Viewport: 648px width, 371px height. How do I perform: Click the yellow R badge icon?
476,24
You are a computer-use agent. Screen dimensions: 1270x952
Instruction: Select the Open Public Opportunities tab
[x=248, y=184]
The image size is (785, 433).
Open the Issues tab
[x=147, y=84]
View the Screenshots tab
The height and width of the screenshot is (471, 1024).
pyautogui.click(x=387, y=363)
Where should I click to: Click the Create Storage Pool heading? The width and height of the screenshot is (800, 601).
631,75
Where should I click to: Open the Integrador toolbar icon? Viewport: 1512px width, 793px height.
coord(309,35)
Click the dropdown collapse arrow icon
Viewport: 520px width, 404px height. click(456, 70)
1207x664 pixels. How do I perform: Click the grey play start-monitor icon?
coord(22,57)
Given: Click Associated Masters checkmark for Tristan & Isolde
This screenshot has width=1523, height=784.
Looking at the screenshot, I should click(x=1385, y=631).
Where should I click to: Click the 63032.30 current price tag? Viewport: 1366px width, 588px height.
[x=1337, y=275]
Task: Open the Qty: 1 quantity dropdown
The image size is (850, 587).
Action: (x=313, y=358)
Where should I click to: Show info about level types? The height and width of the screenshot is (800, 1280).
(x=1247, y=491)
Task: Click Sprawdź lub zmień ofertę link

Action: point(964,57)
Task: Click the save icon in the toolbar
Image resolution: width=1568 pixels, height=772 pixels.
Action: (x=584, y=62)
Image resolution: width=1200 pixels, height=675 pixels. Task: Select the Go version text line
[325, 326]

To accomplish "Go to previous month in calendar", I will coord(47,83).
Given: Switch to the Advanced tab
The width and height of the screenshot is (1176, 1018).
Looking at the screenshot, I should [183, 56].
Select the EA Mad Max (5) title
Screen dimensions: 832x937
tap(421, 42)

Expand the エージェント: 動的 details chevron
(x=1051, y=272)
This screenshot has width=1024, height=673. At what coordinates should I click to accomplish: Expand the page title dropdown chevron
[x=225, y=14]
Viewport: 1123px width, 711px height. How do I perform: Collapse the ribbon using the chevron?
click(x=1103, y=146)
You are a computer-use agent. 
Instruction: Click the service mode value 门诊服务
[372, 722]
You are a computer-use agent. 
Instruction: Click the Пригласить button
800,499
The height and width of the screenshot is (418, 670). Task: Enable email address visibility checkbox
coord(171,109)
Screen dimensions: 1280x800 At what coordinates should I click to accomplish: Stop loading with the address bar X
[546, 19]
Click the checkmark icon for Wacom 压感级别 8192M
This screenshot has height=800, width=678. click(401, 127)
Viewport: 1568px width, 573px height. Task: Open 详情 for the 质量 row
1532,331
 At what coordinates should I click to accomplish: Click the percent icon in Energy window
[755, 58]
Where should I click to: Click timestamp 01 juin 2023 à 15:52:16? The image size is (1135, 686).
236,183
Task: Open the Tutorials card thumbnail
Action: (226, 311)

▬▬▬

Problem statement :: Filter the records down to the lines containing the word "Given", and copy those.

Solution to the problem ::
Given: Click Associated Masters checkmark for Tristan & Isolde
Given: Switch to the Advanced tab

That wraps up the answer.